Monroe County Legislator Rachel Barnhart has introduced legislation that would end the county administration's use of closed-door meetings to brief lawmakers on major issues due for a vote within 30 days.
Barnhart's proposal would narrow an exception to state open meetings law that allows party caucuses in legislative bodies to meet and deliberate in sessions that are closed to the public.

Over the past year, County Executive Adam Bello's office has set up caucus briefings around pending legislation for spending federal pandemic stimulus money, appointing a public health commissioner, and expanding Seneca Park Zoo, Barnhart said.
"By the time you get to a committee meeting or a full Legislature meeting, legislators have already had their questions ... answered," Barnhart said. "So if legislators already have their questions answered, by the time they walk into these public sessions, the meetings become more like a formality or even a sham."
The law would not prohibit legislators from reaching out to the administration individually to ask questions out of the public eye.
The state's open meetings law allows members of a legislative body who are in the same party to hold meetings that are closed to the public to discuss pending legislation.
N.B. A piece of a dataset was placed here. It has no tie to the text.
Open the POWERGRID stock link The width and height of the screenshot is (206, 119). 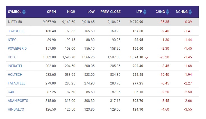click(17, 48)
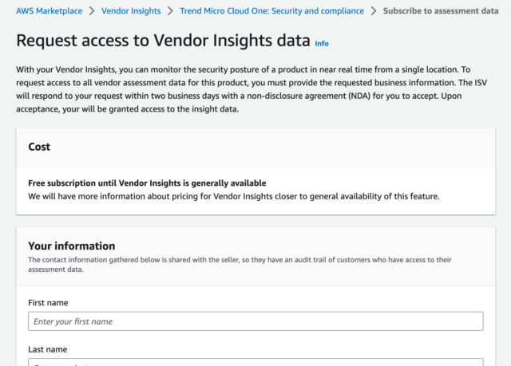The width and height of the screenshot is (511, 366).
Task: Click the Request access to Vendor Insights heading
Action: [x=163, y=41]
The law also allows them to include administration staff in those sessions.
Even though the caucus meetings are allowed by state law, they are inappropriate and should be discouraged, said Paul Wolf, an attorney and president emeritus of the New York Coalition for Open Government, a watchdog group.
"These are public officials elected by the public, paid by taxpayer dollars," Wolf said. "You know, these discussions should occur in public."
Barnhart said she drafted the legislation partly in response to the Seneca Park Zoo briefings, which the administration organized in response to legislation awarding a new design contract for an expansion that's in the works.
During those meetings, legislators learned that the county was scrapping a design for the zoo expansion that drew one bid that came in at more than $50 million higher than the $121 million budget. Administration officials have said the construction and bidding environment were part of the reason for the high bid, but necessary design changes were also a factor.
The county spent $6.7 million on the scuttled design. Officials have said the county will be able to reuse approximately $700,000 of that work.
County lawmakers will begin discussing Barnhart's measure during committee meetings later this month.